Start of EXERCISE INPUTS
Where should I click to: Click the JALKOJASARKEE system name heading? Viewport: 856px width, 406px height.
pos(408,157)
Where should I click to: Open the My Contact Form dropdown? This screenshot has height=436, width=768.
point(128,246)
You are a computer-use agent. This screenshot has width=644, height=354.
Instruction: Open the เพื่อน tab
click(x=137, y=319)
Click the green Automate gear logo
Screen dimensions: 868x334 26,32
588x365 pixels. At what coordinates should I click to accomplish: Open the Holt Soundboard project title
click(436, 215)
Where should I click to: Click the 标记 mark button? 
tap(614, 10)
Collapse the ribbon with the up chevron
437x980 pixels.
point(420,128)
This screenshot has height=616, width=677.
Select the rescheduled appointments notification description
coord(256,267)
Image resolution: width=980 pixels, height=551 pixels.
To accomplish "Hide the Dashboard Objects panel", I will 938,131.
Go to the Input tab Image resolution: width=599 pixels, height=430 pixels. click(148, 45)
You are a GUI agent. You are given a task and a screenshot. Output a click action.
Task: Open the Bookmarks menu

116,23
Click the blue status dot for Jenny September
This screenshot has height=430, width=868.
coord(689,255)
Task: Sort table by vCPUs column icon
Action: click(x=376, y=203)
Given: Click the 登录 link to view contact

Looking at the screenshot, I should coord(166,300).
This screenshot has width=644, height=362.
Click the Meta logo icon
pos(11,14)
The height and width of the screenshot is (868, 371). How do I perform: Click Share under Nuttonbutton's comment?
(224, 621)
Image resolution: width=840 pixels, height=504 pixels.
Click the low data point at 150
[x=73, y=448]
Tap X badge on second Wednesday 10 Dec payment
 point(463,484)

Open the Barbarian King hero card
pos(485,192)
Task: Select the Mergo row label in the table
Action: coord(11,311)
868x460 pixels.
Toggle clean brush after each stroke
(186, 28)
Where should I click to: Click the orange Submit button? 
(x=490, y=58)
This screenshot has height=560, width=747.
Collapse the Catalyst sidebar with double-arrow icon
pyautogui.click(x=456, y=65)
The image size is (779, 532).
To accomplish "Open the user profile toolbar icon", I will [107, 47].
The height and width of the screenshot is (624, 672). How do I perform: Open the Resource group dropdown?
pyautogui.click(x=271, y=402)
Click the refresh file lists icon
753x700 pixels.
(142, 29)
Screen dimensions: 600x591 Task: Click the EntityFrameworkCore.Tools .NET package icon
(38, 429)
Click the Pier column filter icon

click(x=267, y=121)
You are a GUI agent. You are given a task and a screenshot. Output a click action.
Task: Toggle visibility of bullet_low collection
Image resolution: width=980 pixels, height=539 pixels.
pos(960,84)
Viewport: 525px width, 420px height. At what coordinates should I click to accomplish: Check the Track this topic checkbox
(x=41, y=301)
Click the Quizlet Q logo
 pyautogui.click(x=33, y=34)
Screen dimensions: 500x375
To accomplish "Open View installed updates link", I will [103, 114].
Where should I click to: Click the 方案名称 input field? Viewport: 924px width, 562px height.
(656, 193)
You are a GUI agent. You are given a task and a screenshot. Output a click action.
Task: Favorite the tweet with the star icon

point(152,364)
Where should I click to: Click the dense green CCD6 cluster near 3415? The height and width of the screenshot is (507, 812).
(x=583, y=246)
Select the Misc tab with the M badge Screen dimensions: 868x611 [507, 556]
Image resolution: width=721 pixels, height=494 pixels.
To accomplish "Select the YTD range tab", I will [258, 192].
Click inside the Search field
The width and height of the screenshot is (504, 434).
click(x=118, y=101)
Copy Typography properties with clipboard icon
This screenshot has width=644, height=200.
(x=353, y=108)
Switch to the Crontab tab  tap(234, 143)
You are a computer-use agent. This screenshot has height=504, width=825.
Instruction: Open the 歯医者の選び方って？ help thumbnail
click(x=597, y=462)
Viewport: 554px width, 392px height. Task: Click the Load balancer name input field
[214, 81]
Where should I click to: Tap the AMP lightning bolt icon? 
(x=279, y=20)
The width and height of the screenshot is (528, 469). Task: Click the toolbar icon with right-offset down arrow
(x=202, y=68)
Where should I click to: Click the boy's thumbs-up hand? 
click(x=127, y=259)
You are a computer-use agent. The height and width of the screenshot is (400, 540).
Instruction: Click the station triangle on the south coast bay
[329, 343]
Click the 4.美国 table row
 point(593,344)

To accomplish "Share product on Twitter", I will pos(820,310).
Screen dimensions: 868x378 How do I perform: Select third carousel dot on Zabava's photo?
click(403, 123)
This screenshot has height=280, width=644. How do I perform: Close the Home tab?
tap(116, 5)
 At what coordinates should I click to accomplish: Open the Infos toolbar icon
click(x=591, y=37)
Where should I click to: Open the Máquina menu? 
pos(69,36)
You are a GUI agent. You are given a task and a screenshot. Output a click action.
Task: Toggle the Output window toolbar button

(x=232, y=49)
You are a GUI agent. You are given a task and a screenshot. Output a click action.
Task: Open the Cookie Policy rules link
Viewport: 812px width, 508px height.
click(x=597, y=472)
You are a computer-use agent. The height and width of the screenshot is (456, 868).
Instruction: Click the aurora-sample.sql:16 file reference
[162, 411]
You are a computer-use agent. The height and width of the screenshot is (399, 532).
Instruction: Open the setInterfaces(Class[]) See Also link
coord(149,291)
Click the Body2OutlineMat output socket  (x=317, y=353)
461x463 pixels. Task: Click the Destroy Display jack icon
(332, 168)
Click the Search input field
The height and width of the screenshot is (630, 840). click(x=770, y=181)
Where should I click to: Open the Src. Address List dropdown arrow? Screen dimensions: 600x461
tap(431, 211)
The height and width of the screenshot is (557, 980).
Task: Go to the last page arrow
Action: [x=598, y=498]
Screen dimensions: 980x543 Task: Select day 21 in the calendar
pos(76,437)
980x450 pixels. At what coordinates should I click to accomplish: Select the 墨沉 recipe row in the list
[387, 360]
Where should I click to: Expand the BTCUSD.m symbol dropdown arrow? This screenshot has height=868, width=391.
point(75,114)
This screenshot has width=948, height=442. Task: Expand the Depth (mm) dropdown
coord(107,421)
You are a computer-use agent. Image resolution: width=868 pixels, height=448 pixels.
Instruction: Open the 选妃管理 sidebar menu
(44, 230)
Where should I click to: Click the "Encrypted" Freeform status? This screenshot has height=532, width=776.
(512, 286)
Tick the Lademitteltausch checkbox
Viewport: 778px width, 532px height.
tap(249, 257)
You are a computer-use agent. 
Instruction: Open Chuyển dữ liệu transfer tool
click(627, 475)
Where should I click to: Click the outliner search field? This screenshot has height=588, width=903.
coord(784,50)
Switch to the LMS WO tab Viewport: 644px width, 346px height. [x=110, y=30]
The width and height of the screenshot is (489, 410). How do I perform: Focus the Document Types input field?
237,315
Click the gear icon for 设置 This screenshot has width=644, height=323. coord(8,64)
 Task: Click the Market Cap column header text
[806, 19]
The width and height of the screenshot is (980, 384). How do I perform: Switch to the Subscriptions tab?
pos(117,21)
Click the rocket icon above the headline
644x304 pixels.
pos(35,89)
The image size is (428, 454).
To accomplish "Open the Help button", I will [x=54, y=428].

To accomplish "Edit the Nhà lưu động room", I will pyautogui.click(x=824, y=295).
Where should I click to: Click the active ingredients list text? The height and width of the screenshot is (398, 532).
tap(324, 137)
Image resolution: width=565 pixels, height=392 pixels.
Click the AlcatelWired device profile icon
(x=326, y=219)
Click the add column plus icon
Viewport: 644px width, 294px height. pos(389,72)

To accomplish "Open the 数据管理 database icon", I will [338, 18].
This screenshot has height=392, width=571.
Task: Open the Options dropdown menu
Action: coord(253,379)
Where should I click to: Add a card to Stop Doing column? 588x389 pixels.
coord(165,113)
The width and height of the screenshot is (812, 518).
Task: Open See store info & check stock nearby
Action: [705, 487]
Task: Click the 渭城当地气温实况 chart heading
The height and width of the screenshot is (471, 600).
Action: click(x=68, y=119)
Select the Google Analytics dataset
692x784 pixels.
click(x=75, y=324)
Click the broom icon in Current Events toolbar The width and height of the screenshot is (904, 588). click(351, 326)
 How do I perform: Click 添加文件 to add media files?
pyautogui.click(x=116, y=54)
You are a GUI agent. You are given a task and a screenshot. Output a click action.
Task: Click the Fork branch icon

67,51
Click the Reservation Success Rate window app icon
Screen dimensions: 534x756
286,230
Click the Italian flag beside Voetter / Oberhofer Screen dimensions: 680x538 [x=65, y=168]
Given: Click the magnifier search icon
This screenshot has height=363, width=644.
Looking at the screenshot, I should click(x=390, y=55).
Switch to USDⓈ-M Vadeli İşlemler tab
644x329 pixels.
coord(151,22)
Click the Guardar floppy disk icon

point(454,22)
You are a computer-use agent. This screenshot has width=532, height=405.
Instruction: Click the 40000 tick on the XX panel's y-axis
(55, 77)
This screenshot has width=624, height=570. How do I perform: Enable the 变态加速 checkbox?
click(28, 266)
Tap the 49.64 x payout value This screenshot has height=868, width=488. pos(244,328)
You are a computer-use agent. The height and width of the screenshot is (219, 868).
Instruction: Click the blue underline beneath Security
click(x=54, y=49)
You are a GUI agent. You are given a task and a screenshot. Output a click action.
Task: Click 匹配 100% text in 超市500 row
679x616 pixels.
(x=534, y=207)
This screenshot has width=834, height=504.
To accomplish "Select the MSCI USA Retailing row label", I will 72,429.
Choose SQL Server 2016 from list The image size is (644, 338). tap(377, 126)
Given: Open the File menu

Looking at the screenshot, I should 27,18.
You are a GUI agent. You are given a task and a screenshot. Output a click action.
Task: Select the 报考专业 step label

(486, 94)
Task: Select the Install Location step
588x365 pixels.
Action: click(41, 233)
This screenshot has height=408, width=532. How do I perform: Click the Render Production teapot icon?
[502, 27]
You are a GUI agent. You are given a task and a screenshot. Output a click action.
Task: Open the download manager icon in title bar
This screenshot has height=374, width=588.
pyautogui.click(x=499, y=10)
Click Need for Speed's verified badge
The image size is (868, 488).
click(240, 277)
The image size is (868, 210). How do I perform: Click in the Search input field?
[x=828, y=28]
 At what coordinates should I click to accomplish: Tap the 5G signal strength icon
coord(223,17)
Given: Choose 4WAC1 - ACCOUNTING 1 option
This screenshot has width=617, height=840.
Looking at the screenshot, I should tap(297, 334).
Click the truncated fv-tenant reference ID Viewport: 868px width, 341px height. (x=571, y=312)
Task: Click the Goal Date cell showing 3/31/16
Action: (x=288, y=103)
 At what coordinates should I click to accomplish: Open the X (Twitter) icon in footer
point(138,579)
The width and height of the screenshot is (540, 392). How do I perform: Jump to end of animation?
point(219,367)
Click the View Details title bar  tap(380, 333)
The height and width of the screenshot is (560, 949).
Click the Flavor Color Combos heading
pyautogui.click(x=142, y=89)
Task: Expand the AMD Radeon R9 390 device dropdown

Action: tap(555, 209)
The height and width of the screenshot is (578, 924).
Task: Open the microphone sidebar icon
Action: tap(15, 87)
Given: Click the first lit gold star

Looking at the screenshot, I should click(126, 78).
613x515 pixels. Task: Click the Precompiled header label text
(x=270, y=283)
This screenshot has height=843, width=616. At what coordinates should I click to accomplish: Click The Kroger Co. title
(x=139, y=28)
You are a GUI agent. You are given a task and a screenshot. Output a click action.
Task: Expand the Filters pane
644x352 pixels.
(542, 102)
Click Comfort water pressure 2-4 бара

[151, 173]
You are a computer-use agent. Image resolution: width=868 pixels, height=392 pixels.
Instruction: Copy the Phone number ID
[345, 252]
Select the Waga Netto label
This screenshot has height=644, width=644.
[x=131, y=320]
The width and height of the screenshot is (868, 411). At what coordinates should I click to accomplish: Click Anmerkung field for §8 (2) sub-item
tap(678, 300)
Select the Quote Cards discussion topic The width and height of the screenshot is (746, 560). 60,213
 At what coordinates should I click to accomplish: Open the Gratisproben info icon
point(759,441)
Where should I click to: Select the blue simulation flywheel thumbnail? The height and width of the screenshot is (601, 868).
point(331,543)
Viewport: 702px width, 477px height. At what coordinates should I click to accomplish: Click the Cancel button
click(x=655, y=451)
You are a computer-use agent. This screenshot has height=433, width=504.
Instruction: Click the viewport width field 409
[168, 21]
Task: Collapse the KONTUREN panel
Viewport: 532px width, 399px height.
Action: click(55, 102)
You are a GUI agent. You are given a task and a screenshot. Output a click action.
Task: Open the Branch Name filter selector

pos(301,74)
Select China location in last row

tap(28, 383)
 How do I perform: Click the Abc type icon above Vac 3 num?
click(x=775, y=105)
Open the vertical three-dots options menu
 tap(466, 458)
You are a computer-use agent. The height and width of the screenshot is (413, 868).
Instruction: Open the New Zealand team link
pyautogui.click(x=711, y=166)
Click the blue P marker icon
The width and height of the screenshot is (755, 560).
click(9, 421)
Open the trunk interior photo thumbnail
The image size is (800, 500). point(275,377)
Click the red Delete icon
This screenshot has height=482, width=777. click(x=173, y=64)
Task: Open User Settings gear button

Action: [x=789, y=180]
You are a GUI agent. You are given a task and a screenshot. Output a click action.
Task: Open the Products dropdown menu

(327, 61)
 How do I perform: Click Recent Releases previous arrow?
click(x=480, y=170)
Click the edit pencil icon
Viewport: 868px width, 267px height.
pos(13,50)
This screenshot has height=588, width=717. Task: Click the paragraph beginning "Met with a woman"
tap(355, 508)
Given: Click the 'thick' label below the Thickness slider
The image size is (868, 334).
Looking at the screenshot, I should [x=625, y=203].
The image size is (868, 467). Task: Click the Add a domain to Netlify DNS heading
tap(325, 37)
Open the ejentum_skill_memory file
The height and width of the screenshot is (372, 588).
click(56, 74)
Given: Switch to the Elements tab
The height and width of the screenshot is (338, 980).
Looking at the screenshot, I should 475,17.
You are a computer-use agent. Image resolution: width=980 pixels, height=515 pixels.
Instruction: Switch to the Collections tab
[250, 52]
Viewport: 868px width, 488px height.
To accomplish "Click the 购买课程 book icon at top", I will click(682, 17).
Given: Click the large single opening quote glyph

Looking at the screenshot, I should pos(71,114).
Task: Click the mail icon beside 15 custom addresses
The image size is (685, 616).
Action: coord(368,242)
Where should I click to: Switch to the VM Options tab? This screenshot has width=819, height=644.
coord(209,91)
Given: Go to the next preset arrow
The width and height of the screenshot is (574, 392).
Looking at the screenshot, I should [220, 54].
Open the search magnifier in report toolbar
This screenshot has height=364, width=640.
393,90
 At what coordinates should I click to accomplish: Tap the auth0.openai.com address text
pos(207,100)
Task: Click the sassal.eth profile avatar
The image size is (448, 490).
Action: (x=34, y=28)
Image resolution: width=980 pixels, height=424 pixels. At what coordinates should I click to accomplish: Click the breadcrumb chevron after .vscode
End of EXERCISE INPUTS
The required reply is the count of lines in the entries above where the string "Choose" appears, and nothing more.

2